Erst 11:15 Uhr sitzen wir am Frühstückstisch. Mit den letzten Brötchen starte ich die Motorvorwärmung und wir verlassen den Hotelparkplatz. Normalerweise hätte ich noch mal ein Auge auf die Pools geworfen, aber so toll ist das 5-Sterne-Hotel „Gafsa Palace“ nun auch wieder nicht. Scheint ein reines Durchgangshotel für tunesische Geschäftsreisende zu sein.
Stau in Gafsa
Drehe noch eine Runde durch Gafsa und will den Bus waschen lassen, aber die Waschhalle ist zu flach.
Obwohl es eine Umfahrung gibt, bevorzuge ich lieber das Zentrum von Gafsa, das unheimlich belebt ist.
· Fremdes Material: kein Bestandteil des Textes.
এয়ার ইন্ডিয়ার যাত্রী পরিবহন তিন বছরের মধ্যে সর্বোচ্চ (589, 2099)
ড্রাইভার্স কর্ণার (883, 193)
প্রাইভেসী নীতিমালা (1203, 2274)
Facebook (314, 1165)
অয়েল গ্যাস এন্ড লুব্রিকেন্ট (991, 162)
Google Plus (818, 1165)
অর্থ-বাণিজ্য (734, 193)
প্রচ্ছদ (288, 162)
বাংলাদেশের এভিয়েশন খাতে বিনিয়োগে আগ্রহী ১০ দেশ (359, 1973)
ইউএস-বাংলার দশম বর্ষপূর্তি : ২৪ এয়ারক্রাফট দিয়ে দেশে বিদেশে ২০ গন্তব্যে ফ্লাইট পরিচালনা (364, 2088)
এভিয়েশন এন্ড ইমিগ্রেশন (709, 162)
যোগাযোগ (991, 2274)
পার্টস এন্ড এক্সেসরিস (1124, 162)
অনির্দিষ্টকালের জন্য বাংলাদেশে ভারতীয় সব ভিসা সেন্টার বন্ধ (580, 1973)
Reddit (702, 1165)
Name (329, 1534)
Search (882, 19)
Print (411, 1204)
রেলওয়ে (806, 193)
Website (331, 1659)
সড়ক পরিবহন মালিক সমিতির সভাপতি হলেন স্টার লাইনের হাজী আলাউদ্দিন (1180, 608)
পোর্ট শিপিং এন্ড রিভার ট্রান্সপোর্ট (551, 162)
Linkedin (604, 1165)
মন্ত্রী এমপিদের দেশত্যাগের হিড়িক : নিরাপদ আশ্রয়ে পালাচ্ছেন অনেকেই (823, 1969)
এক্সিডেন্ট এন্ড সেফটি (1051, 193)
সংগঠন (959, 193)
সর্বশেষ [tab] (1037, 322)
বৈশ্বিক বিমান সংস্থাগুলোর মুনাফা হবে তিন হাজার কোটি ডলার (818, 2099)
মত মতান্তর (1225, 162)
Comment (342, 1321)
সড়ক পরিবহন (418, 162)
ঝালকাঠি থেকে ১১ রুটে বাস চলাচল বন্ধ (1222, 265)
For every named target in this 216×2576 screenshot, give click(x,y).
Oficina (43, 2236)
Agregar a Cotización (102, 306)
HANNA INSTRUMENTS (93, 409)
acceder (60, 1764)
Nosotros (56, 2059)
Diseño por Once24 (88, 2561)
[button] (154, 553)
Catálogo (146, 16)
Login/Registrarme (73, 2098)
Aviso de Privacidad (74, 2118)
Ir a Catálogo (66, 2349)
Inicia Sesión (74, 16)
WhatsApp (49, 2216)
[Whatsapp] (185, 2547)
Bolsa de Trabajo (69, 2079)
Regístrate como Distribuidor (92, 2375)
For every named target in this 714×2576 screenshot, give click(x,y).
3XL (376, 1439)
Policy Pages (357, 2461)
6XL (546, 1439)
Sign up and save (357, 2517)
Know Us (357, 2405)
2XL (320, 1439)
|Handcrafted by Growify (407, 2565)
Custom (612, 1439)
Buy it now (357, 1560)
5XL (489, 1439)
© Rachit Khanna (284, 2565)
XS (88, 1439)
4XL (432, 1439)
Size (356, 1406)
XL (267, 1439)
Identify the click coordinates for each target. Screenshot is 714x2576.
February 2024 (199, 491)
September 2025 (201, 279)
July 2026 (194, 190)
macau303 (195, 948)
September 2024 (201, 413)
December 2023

Endlich mal ein Stau, der sich lohnt.
Polizeieskorte ist hier kein Thema mehr und wir kommen unbehelligt aus Gafsa raus. Muss nur aufpassen, dass ich nicht so wie gestern immer im Gegenverkehr überhole.
Die rote Eidechse von Métlaoui
Dann quert schon die Schmalspur-Eisenbahnstrecke von Métlaoui. Hier dürften aber vorwiegend Phosphatzüge langfahren. Die rote Eidechse, ein 115 Jahre alter, luxuriöser und eben roter Salonzug des Bey von Tunis fährt in die andere Richtung, nach Nordwesten durch die Selja-Schlucht und dann in einem Bogen über Moulares nach Redeyef. Und sowieso fährt der Lézard Rouge im Moment gar nicht, da der Zug gerade renoviert wird.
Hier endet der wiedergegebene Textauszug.